Page excerpt >>
>>
Pop's CT scan adventure

 

Early this morning I drove Pop to what used to be the front entrance of the Garland hospital, which turned out to be the wrong entrance, but we didn't know that until after I walked him inside and saw it was the Discharge area.  Sat him down in a chair by the window, told him “I'll be back” in my best Arnold Schwarzenneger voice, trying to inspire confidence in both of us, and left to park the car.

I got lost.  When I came back in through a side entrance, I couldn't find my way to Discharge; had to reverse direction, exit the building, and walk around to whateverthehell-side-except-thefrontside of the building it was now. 

Pop's face brightened considerably when he saw me finally reappear.  Knowing my proclivity for getting lost, he said, “I’ve been sitting here wondering what I’d do if you didn't come back for me.”  Bless his heart.

By then we were almost late for his appointment--like they'd process him on time anyway, but I have this thing about not being late.  Since it was a long-ish walk to Out-Patient Admitting, I asked for a wheelchair at the Discharge window--which really did make us late because we had to wait for the Candy Striper to bring it.  I made Pop push me because I was worn out by then.  No, no, I pushed him--doing wheelies all the way.
<<
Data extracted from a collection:
>>
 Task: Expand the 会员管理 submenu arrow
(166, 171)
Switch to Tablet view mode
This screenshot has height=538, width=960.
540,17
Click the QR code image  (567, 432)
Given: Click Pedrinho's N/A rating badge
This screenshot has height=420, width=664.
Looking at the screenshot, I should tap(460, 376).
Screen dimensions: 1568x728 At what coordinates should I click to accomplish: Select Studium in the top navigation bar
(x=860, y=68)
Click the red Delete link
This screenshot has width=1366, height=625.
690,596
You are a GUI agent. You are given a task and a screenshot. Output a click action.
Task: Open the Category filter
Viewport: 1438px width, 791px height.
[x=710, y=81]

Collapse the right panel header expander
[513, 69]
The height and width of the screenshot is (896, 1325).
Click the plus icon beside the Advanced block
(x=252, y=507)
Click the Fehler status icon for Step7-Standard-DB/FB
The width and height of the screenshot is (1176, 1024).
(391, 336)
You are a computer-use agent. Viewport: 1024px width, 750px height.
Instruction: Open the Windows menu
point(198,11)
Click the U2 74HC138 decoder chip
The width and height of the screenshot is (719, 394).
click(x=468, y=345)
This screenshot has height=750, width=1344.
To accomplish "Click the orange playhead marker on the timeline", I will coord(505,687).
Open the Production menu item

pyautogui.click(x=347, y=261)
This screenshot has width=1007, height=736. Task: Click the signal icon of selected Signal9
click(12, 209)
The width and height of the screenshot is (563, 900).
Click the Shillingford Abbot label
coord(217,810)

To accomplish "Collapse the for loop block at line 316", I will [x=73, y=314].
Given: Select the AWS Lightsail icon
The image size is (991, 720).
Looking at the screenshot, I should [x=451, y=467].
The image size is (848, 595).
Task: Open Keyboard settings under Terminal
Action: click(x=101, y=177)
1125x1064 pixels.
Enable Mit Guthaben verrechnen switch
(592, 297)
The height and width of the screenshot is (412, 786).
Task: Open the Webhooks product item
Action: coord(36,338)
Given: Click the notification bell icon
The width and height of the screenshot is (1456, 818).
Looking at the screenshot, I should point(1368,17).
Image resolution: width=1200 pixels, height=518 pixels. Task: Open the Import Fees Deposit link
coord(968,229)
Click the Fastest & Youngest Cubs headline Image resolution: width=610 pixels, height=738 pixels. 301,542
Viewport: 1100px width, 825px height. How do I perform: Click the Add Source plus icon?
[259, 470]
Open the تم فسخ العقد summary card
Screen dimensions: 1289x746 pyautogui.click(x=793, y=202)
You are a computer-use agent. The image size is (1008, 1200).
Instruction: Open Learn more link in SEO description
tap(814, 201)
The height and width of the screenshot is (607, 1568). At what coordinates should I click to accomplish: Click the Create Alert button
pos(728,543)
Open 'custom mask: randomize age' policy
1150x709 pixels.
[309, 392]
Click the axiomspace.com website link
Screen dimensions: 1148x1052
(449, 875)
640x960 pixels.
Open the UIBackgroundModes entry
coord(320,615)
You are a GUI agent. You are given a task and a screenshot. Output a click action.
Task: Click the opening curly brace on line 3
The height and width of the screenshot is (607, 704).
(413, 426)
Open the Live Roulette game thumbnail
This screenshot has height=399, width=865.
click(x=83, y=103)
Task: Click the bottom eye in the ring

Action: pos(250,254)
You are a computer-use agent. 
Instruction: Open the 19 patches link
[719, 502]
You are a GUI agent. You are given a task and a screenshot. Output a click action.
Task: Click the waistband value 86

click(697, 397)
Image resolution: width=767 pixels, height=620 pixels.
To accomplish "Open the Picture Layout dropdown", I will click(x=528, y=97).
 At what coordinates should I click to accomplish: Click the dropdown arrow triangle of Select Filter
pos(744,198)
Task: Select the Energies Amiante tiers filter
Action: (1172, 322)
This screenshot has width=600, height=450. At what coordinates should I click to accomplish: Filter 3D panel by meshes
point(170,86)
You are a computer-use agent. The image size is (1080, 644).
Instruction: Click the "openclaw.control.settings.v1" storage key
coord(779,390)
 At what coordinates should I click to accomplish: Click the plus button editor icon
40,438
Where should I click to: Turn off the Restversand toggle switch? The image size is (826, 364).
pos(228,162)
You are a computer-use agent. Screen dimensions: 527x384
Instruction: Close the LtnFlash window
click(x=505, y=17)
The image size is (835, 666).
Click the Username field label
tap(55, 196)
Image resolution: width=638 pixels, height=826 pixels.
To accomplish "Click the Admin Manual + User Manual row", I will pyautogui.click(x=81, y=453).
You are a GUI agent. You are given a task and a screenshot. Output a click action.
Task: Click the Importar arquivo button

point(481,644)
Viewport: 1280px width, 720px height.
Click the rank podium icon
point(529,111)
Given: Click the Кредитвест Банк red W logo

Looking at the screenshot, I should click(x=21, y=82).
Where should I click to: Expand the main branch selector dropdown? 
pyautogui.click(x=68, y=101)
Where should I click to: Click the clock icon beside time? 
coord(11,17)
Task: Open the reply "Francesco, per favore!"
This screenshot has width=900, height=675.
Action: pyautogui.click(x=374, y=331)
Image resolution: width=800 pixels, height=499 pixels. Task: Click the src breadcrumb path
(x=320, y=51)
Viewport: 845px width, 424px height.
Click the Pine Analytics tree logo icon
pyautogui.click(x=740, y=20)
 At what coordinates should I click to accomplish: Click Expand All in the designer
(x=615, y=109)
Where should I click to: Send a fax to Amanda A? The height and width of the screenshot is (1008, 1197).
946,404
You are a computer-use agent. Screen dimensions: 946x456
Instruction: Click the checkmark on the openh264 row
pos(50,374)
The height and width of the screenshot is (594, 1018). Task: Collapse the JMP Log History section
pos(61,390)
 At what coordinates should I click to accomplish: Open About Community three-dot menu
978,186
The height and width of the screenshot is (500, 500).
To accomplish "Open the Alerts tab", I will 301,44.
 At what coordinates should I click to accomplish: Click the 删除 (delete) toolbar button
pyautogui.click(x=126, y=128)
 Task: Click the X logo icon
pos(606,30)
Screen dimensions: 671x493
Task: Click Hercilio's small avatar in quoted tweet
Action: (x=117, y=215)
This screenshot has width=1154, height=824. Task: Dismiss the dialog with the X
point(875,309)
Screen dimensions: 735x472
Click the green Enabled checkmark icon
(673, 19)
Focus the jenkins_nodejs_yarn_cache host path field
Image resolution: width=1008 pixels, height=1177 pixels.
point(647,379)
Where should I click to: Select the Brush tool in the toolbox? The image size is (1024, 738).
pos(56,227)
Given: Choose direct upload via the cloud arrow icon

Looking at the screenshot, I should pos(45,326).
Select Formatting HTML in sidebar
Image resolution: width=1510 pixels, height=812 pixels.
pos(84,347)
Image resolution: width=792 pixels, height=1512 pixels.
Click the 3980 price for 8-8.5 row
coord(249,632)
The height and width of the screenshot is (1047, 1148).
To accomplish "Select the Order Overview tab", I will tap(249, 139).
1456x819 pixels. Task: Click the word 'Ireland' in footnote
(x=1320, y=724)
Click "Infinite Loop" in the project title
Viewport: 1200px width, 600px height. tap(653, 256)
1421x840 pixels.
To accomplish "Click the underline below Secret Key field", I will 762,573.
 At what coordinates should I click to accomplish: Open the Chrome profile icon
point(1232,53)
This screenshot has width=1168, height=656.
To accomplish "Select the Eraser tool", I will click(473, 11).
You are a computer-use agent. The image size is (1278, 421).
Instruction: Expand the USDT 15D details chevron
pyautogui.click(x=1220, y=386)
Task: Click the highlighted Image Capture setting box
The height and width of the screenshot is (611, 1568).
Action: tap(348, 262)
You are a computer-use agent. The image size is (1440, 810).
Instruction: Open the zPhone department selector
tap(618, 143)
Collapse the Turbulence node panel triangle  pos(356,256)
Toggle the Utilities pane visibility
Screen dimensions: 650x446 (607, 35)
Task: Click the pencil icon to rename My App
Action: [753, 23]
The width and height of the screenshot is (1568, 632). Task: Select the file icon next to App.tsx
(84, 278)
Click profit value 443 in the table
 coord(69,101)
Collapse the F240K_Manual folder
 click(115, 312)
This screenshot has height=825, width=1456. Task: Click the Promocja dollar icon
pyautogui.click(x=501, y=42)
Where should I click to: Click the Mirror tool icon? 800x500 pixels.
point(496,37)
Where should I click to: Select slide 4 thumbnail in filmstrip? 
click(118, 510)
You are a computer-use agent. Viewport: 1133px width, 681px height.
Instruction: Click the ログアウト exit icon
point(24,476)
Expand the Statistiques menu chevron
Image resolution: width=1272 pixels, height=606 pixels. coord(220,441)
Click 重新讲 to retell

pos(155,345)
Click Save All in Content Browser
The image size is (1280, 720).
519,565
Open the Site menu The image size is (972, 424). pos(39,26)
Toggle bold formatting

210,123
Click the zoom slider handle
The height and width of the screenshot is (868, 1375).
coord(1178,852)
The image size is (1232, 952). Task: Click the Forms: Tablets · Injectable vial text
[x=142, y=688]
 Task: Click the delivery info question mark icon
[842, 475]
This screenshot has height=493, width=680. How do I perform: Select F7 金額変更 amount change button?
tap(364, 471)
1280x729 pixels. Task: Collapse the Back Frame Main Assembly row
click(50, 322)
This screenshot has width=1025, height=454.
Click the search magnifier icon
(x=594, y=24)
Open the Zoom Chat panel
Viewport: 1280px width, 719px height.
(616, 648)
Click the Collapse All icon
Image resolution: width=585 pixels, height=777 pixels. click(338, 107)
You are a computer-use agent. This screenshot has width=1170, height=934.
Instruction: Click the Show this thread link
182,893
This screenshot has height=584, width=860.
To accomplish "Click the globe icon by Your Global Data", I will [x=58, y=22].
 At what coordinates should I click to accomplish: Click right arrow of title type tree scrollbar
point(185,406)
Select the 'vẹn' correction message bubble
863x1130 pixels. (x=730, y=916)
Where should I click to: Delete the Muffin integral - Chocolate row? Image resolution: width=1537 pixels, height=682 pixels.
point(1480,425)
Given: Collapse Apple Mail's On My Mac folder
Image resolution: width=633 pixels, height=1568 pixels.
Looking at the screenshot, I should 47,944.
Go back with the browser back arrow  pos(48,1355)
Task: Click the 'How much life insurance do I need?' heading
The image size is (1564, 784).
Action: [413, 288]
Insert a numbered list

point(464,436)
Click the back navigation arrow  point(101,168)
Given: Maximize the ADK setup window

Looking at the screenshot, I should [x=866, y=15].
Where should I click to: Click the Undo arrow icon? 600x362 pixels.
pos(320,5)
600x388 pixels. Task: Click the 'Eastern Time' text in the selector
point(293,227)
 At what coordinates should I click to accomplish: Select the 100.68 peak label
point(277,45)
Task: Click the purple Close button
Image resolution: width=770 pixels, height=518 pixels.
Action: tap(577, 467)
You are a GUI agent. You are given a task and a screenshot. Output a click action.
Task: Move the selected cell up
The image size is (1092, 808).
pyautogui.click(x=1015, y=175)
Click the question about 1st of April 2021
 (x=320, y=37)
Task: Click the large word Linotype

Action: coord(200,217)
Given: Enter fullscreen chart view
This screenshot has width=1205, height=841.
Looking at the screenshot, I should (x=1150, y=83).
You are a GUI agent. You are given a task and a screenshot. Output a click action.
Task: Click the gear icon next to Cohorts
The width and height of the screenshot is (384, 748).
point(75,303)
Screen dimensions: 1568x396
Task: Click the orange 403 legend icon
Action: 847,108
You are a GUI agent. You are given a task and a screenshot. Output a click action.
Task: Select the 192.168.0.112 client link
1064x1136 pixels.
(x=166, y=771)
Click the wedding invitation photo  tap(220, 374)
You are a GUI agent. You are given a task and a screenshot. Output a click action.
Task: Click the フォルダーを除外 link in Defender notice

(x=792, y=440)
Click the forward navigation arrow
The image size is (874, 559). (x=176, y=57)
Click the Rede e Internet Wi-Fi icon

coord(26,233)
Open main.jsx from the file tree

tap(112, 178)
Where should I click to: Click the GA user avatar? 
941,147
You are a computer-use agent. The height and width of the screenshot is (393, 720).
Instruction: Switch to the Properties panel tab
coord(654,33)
<<
Tasks to perform >>
**1)** In the CT scan story, what part of the hospital did the old front entrance turn out to be?
**2)** In the CT scan story, why did the narrator ask for a wheelchair at the Discharge window, and why did that request make them late?
**3)** Carry on with the CT scan story from its last sentence.

Exercise answers >>
**1)** The Discharge area.

**2)** The narrator asked because it was a long-ish walk to Out-Patient Admitting. The request made them late because they had to wait for the Candy Striper to bring the wheelchair.

**3)**
Of course, we still had to wait.  Out-Patient got him processed, and gave us the paperwork.  We followed a volunteer guide to Special Imaging.  Its tiny waiting room was full, and I ran over a few toes before finding a place to park Pop.  Still, we didn't have to wait too long before they called him back and ran him through the CT tube, which didn’t take long either.  They wouldn’t let me go with him, but they returned him no worse for wear. 

After detouring him to a restroom, we--notice I say “we”-- managed to find our way back to the door that actually opened onto the right parking lot.  While I brought the car around, he sat outside and soaked up the Texas-heat after the hospital-cold.

Then again, he might have wanted to be a landmark for me.

Thursday, September 14:                

Pop goes to the rodeo

 

Texas Instruments sponsors a Retirees Reunion every year.  Pop enjoys attending the function, and John usually accompanies him as his guest.  This time the theme was “Rodeo.” 

They drove to the rodeo grounds in Mesquite early this morning.  They listened to speeches by “some head mucky-mucks.”  They ate lunch.  They got a kick out of the monkey riding on a dog's back.  They enjoyed seeing a famous bull rider ride a bull.  Since Pop and John are two expert bull-flingers themselves, they probably bonded with the man.

They had fun.  The End.

Shoot, how am I supposed to work with that?

Since they didn’t have any juicy stories I could pass on, I’ll just dredge up an old one instead:  Once upon a time, a couple of years ago, I answered the phone to hear Pop’s irate, indignant and irritated voice telling me a sheriff's deputy had just come to his door and given him a ticket for littering.  If he didn’t pay the eighty dollar fine, they’d arrest him and take him to jail.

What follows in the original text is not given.